Prompt
Scan the listing for "agent" and copy out each line that has it.

Material to process
++++++
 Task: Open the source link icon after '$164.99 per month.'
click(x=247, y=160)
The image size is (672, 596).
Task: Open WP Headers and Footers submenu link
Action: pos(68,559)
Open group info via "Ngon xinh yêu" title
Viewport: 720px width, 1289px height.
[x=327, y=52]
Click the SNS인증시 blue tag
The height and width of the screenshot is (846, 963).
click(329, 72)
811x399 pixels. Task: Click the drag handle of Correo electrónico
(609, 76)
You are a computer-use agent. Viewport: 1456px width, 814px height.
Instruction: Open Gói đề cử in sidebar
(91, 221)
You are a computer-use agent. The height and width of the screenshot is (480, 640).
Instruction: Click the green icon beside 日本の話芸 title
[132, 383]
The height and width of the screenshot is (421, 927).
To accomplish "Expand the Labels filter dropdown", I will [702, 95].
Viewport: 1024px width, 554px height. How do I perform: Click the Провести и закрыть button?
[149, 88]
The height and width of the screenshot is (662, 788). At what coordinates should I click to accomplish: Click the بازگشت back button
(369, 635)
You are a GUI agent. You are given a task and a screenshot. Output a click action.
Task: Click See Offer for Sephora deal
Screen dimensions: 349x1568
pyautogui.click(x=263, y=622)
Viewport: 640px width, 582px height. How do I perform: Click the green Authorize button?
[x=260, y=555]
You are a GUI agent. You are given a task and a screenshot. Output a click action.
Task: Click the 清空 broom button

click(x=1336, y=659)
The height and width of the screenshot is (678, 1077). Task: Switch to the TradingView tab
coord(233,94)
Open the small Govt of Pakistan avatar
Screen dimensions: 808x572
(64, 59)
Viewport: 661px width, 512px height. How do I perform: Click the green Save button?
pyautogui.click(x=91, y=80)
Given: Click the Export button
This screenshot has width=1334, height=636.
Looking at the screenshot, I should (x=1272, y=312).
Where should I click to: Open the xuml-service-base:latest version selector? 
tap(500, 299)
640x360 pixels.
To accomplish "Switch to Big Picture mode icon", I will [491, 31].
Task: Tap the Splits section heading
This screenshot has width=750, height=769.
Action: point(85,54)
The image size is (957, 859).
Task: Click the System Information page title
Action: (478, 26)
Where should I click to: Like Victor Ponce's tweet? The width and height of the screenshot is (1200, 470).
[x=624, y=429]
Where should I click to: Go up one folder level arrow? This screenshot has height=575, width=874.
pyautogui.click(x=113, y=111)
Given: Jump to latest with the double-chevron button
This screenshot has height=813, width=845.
++++++
Answer to the problem
You are a computer-use agent. Viewport: 1456px width, 814px height.
You are a computer-use agent. The height and width of the screenshot is (480, 640).
You are a GUI agent. You are given a task and a screenshot. Output a click action.
You are a GUI agent. You are given a task and a screenshot. Output a click action.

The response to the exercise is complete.